WHAT NEEDS TO BE DONE: Search the data for the word "gear" and copy out every line that has it.

*** Opening RECORDS FOR THE EXERCISE ***

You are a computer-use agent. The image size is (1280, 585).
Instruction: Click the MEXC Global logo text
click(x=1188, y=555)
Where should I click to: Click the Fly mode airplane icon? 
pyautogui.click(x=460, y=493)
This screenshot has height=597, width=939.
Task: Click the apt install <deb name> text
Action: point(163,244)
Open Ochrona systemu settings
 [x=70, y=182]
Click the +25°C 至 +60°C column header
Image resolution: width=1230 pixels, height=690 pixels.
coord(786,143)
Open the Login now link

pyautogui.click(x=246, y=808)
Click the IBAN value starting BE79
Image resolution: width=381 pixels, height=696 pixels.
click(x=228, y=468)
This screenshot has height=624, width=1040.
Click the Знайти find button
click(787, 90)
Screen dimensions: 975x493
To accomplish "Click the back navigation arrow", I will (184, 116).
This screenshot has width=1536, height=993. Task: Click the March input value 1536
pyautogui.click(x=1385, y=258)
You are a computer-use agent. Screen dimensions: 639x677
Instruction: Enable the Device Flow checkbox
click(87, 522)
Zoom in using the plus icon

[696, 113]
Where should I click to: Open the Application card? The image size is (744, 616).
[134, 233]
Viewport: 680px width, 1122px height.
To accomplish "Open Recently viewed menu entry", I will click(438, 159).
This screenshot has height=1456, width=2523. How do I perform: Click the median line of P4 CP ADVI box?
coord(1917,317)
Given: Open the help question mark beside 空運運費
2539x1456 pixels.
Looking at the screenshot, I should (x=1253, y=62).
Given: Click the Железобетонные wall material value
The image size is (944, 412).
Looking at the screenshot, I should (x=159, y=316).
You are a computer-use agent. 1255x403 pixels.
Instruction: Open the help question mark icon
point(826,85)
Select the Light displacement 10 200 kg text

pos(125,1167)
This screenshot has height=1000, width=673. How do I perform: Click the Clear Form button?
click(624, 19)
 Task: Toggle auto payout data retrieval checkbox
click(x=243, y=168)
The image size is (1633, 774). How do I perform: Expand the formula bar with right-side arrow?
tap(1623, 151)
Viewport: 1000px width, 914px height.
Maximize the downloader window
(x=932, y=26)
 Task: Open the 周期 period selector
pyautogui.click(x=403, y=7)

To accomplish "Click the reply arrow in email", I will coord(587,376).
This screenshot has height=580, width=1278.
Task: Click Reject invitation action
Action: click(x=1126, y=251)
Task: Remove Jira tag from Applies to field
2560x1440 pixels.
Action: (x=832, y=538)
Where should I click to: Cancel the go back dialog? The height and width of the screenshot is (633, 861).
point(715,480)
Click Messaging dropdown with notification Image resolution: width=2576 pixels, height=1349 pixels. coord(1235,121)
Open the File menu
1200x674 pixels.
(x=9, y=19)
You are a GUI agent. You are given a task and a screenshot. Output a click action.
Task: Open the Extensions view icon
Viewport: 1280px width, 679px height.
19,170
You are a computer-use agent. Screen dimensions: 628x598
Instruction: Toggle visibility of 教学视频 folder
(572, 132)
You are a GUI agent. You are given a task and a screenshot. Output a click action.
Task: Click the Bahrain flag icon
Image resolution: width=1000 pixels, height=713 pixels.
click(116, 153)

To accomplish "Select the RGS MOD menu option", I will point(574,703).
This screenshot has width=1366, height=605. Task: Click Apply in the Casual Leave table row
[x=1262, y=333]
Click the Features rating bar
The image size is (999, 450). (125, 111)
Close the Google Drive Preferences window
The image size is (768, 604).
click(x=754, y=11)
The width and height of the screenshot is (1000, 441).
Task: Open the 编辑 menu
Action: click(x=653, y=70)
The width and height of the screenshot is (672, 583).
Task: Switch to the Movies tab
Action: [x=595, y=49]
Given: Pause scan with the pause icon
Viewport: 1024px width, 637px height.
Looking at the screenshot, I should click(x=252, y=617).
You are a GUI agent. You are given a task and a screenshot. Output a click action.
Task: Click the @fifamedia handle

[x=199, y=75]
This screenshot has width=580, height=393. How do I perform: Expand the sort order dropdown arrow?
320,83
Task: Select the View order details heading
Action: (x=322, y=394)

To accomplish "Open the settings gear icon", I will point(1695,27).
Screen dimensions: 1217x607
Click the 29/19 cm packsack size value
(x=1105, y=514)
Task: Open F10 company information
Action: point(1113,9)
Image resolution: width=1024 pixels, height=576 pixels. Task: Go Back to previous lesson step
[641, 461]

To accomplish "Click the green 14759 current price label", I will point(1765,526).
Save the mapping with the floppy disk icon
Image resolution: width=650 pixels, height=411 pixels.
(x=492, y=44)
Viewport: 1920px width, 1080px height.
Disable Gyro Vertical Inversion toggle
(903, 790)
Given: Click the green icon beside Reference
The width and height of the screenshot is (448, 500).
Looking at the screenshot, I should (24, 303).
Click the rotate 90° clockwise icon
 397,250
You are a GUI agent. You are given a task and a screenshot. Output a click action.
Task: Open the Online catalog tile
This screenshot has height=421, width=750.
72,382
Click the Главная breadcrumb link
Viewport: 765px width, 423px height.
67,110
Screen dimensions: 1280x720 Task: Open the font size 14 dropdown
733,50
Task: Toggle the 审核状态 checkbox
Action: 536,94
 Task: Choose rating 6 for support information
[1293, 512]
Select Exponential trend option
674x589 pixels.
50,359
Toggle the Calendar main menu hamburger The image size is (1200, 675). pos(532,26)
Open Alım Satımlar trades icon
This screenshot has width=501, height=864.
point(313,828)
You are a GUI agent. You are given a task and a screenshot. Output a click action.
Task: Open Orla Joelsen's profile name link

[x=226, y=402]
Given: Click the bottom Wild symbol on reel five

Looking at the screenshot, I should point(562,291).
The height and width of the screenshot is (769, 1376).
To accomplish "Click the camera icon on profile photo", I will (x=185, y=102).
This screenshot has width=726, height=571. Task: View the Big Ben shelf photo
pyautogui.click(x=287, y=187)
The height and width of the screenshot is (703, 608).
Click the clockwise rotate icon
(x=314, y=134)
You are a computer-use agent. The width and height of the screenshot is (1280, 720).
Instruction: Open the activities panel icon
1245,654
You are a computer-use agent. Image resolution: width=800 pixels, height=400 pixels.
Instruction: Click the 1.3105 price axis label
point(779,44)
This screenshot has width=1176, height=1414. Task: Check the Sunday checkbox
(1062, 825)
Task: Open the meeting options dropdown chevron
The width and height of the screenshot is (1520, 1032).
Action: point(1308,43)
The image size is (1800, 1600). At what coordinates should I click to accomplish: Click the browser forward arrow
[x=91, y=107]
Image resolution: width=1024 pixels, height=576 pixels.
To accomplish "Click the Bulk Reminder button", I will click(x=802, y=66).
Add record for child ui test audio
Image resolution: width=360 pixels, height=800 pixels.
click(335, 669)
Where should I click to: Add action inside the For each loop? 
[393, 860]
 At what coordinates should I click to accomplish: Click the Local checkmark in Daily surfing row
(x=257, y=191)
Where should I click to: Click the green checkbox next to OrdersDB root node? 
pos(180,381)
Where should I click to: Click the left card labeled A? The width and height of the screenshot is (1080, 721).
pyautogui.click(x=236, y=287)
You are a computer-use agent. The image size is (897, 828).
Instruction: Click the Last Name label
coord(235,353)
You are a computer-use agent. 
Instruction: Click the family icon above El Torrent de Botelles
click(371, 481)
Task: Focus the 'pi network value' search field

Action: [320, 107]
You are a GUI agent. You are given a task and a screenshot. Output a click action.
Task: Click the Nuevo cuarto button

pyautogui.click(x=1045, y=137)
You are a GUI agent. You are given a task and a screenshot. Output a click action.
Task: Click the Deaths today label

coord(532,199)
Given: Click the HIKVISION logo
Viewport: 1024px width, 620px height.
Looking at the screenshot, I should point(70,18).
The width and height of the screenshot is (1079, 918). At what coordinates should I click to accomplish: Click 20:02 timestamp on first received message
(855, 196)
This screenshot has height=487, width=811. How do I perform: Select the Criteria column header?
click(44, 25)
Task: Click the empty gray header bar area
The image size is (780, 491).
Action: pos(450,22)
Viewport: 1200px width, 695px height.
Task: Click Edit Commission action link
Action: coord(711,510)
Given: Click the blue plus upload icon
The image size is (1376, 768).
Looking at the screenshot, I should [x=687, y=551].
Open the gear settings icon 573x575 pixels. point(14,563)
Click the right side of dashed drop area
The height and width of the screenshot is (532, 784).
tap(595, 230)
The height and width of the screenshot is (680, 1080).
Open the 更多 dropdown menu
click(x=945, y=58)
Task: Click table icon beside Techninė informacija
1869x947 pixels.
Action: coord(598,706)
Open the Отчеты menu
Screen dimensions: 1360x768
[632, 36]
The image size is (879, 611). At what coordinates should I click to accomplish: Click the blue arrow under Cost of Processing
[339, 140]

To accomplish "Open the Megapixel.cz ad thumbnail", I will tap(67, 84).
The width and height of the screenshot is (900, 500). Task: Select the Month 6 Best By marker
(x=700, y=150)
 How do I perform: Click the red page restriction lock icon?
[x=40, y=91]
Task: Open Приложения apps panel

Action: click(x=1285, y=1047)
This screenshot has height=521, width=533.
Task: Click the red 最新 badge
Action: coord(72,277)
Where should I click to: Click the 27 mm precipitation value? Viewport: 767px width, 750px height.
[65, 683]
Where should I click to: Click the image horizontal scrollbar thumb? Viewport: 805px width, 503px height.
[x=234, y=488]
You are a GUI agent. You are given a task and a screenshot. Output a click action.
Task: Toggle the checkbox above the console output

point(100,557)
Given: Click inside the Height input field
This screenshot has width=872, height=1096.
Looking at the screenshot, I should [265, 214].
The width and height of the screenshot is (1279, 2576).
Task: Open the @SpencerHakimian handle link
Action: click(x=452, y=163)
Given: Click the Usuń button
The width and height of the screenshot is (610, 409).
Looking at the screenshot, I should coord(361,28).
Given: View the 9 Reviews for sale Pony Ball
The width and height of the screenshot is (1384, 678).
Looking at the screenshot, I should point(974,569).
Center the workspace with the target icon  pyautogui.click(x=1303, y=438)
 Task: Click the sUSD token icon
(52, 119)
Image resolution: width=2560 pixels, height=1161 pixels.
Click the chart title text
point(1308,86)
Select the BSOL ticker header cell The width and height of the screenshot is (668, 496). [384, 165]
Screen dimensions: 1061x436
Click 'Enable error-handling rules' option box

*** Closing RECORDS FOR THE EXERCISE ***

ANSWER SECTION:
To accomplish "Open the settings gear icon", I will point(1695,27).
Open the gear settings icon 573x575 pixels. point(14,563)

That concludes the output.